A frequent argument of those proposing tougher illegal immigration policies is that illegal immigration goes hand-in-hand with more crime. They cite the fact that illegal immigrants must already live outside the law and suggest that the violent drug cartels operating across Mexico's border could bring their criminal behavior into the U.S. Are these arguments right? Here are cases for and against.
- Extreme Enforcement Increases Crime The Washington Post's Spencer Hsu reports that "police chiefs from several of the state's and the nation's largest cities" agree that "Arizona's new crackdown on illegal immigration will increase crime in U.S. cities, not reduce it, by driving a wedge between police and immigrant communities. ... Arizona's law will intimidate crime victims and witnesses who are illegal immigrants and divert police from investigating more serious crimes." These police chiefs are not arguing that any immigration enforcement increases crime, only that Arizona-style extreme enforcement can increase crime.
- ...One Place Where That Wasn't The Case Prince William County, a Virginia suburb of Washington DC, became notorious in years past for its Arizona-like extreme immigration enforcement. National Review's John Miller points out that "crime rates are at a 15-year low" in the county. "The latest numbers are part of a trend that started long before the county took a stand against illegal immigration. One thing is certain: The county's current policy has not led to more crime."
- Immigration Sanctuaries Don't Reduce Crime National Review's Heather MacDonald looks at the other extreme: Sanctuary cities. "This standard argument in favor of local sanctuary policies has never been tested empirically by comparing witness involvement in sanctuary and non-sanctuary cities. As Pinal County Sheriff Paul Babeu, head of the Arizona Sheriff's Association and a supporter of SB 1070, points out, cooperation from illegal aliens is already low. ... local governments have been creating unofficial amnesties through their sanctuary laws for years. Those don't seem to have worked out so well."
- Immigration Crime vs 'Serious' Crime The Moderate Voice's Jason Arvak makes the distinction. "Supporters of the law point out that illegal immigration is a crime. Ok, fair enough. But how serious of a crime is it? Does anyone die or get injured from a poor guy crossing a border looking for work picking tomatoes? Of course not. Yes, some illegal immigrants are criminals or drug runners or human traffickers, but so are a lot of citizens and legal residents."
- Crime in Immigrant Communities It exists, says Doug Mataconis, which is why over-enforcement would be so counter-productive. "Communities where immigrants, legal and illegal, live are also likely to be the targets of criminal activity for a variety of reasons. If the impression is created that the local police are little more than agents of the Federal immigration authorities, then, obviously, someone who is the victim of a crime is going to be less likely to report that crime, or cooperate with investigating officers, if they believe that they risk deportation."

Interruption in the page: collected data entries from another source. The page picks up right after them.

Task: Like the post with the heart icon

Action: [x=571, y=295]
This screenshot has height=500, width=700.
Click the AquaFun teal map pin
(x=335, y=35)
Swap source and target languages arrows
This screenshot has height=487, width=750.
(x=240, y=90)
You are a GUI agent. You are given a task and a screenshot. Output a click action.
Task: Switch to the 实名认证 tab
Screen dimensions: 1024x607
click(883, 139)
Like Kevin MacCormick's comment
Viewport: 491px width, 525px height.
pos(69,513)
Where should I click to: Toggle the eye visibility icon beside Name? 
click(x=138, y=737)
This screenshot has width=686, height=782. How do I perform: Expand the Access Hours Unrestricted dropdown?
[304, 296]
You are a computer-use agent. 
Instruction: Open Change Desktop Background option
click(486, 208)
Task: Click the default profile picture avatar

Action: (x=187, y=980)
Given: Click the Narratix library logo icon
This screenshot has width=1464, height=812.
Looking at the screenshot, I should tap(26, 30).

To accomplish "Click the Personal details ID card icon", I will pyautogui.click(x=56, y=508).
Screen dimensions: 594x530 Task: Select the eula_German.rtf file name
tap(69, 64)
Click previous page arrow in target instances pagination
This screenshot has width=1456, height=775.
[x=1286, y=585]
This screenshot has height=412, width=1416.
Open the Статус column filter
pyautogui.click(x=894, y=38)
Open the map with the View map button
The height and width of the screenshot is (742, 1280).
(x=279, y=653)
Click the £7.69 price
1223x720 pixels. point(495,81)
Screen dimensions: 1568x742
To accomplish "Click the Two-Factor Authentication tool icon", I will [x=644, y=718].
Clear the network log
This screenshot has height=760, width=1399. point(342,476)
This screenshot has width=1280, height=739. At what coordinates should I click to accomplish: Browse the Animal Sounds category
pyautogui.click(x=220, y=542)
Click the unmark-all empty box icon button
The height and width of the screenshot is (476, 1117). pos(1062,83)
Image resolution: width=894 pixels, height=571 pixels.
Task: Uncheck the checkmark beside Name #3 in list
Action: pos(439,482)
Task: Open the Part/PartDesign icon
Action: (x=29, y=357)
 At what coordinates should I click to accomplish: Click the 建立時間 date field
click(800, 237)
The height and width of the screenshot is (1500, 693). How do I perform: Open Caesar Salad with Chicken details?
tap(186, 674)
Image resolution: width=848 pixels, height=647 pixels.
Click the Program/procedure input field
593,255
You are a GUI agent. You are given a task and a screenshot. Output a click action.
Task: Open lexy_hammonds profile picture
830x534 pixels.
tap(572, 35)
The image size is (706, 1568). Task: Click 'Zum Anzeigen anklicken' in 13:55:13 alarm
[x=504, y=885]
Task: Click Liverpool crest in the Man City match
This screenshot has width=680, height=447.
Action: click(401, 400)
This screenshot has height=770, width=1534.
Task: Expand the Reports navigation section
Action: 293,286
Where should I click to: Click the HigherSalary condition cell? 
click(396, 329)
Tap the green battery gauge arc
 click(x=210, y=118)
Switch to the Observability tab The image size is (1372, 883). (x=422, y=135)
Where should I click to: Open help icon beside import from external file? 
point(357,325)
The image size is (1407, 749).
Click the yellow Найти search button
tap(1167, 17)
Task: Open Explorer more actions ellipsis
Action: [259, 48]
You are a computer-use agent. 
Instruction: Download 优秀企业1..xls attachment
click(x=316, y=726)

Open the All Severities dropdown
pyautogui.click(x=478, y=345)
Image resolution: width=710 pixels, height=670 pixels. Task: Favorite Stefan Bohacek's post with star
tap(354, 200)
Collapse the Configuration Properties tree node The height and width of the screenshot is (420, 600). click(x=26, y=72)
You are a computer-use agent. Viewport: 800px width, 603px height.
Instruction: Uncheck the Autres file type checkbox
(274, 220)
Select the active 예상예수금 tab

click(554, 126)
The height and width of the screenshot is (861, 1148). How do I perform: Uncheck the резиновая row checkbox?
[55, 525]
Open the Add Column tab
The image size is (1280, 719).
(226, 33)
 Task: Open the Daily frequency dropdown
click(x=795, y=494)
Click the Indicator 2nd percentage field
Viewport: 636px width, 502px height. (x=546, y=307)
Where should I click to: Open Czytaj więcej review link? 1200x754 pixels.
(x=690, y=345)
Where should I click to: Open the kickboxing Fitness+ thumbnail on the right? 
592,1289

- As Illegal Immigration Rises in Phoenix, Crime Falls The Wall Street Journal's Evan Perez reports that, from 2008 to 2009, violent crime "plunged 16.6% in Phoenix, despite a perception of rising crime that has fueled an immigration backlash." Violent crime fell 5.5% nationally. "For the first quarter of 2010, violent crime was down 17% overall in the city, while homicides were down 38% and robberies 27%, compared with the same period in 2009. Arizona's major cities all registered declines." CATO's Daniel Griswold adds, "One of the clinching arguments for Arizona's tough new law aimed at illegal immigration has been the perception in that state that crime has been rising, and that undocumented workers are largely to blame."